"Saya terima nikah dan kawinnya Aisyah Anindyra binti Salman Hidayat dengan mas kawin tersebut tunai!" Azzam mengucap janjinya dengan lantang tanpa keraguan sedikit pun.
Bukan hanya di depan penghulu, bukan hanya di depan Salman selaku Ayah dari Aisyah, bukan hanya di depan keluarganya, tapi juga di depan jasad Ummi yang belum dikebumikan. Masih terbaring dengan kain jarik cokelat yang menutupi sekujur tubuhnya.

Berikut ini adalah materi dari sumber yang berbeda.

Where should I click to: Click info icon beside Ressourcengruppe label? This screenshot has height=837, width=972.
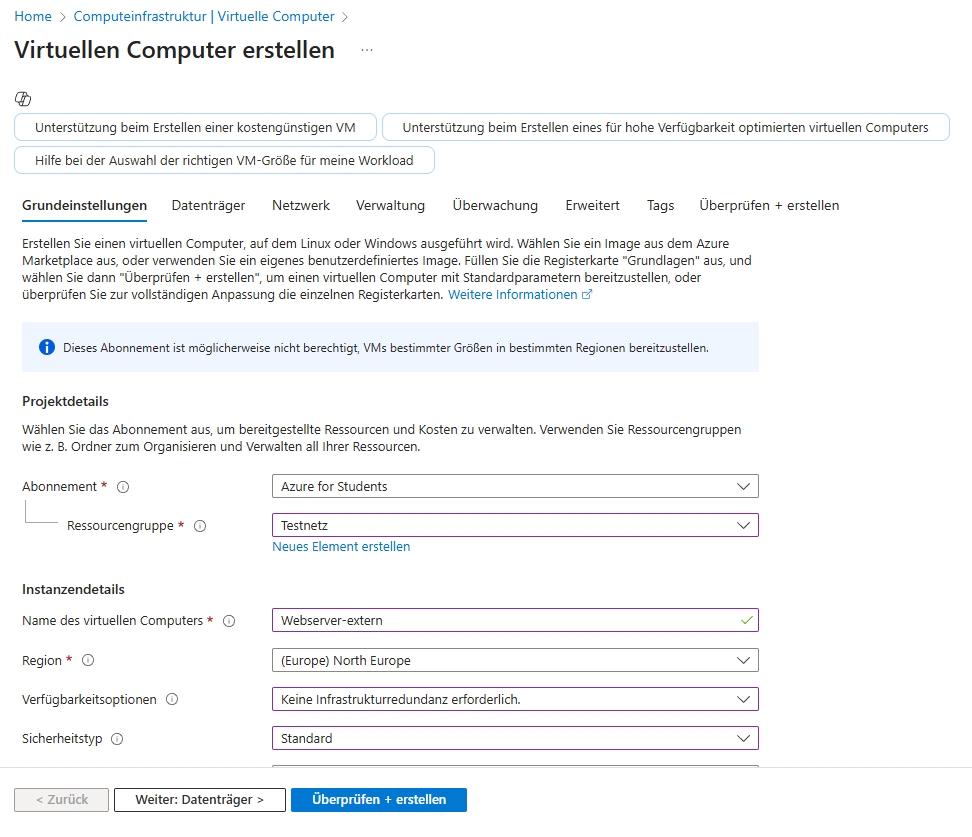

Kedua mempelai bingung bagaimana menggambarkan perasaan mereka saat ini. Kebahagiaan pernikahan nyatanya tidak mampu menjadi obat dari pedihnya takdir yang harus Aisyah rasakan karena ditinggal separuh jiwanya.
Pernikahan ini digelar sangat jauh dari apa yang Aisyah harapkan. Jangankan tenda dan kursi resepsi, bahkan kebaya dan gaun pun tidak sanggup Aisyah kenakan. Gadis itu hanya memakai gamis sederhana dan juga jilbab panjang milik mendiang sang Ummi yang paling sering dipakai. Sedangkan Azzam hanya mengenakan baju koko, celana bahan hitam dan peci putih.

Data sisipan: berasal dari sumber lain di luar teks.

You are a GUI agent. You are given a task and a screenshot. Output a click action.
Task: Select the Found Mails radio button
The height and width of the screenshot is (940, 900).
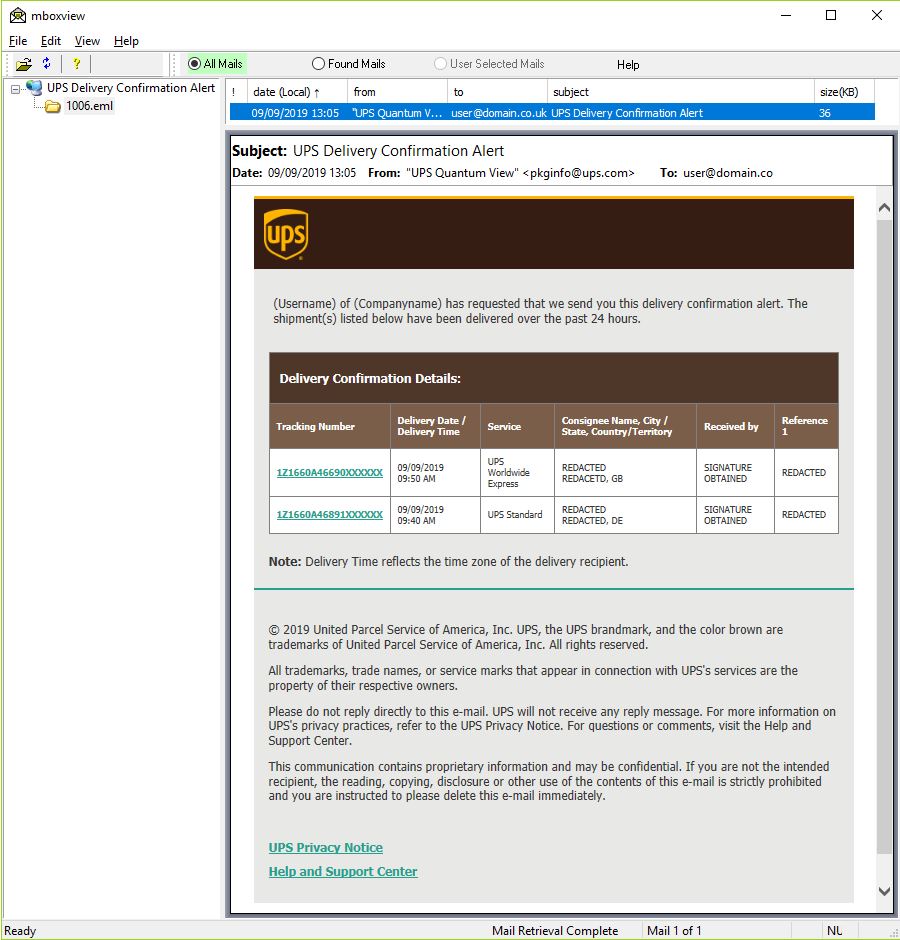pos(319,64)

Semua masih berkabung, tamu undangan bingung harus memberi selamat atau tidak. Rasanya kurang elok memberi ucapan selamat di tengah suasana kesedihan yang masih amat terasa.

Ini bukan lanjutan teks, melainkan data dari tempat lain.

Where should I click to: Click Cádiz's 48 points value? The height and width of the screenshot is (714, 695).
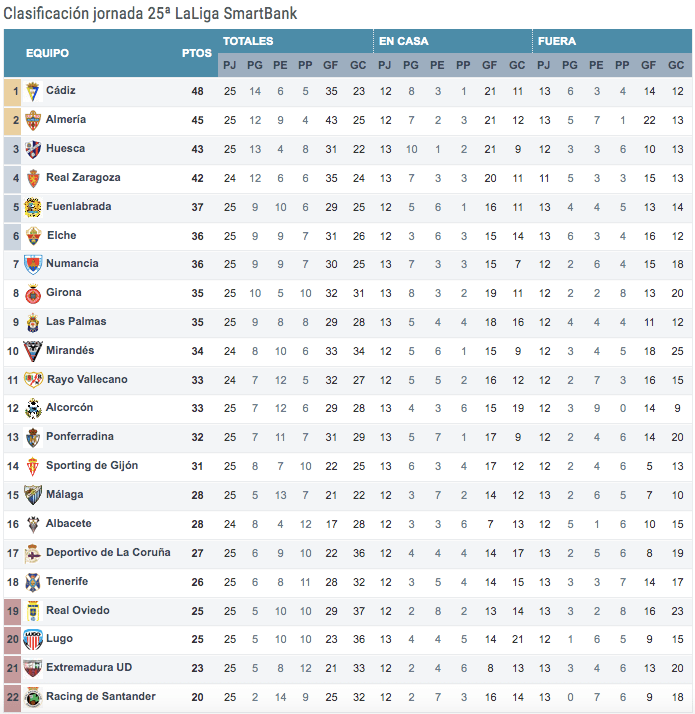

Azzam menyematkan cincin emas yang sudah Bunda siapkan di jari manis Aisyah, kemudian disambut dengan Aisyah yang mencium tangan Azzam untuk pertama kalinya sebagai seorang istri.
Azzam menangkup sisi wajah Aisyah dengan tangannya yang lebar, diusap nya pipi gadis itu yang masih basah oleh air mata, kemudian kecupan paling hangat dari bibir Azzam mendarat di kening Aisyah.
Azzam meletakkan telapak tangannya di kepala Aisyah untuk membacakan doa. Dan semua orang yang ada disana tidak bisa menahan tangis, terutama Hanni dan Amira yang merasa begitu terpukul dengan kepergian Danira.
"Semoga kebahagiaan senantiasa melingkupi kehidupan rumah tangga kalian Nak.." Salman mengecup kedua pipi Aisyah dengan sayang.
"Sayang..."
"Umma.." tangis Aisyah semakin pecah dalam dekapan Hanni, wanita itu memeluk Aisyah dengan sangat erat. Diusapnya punggung Aisyah dengan lembut untuk menenangkan.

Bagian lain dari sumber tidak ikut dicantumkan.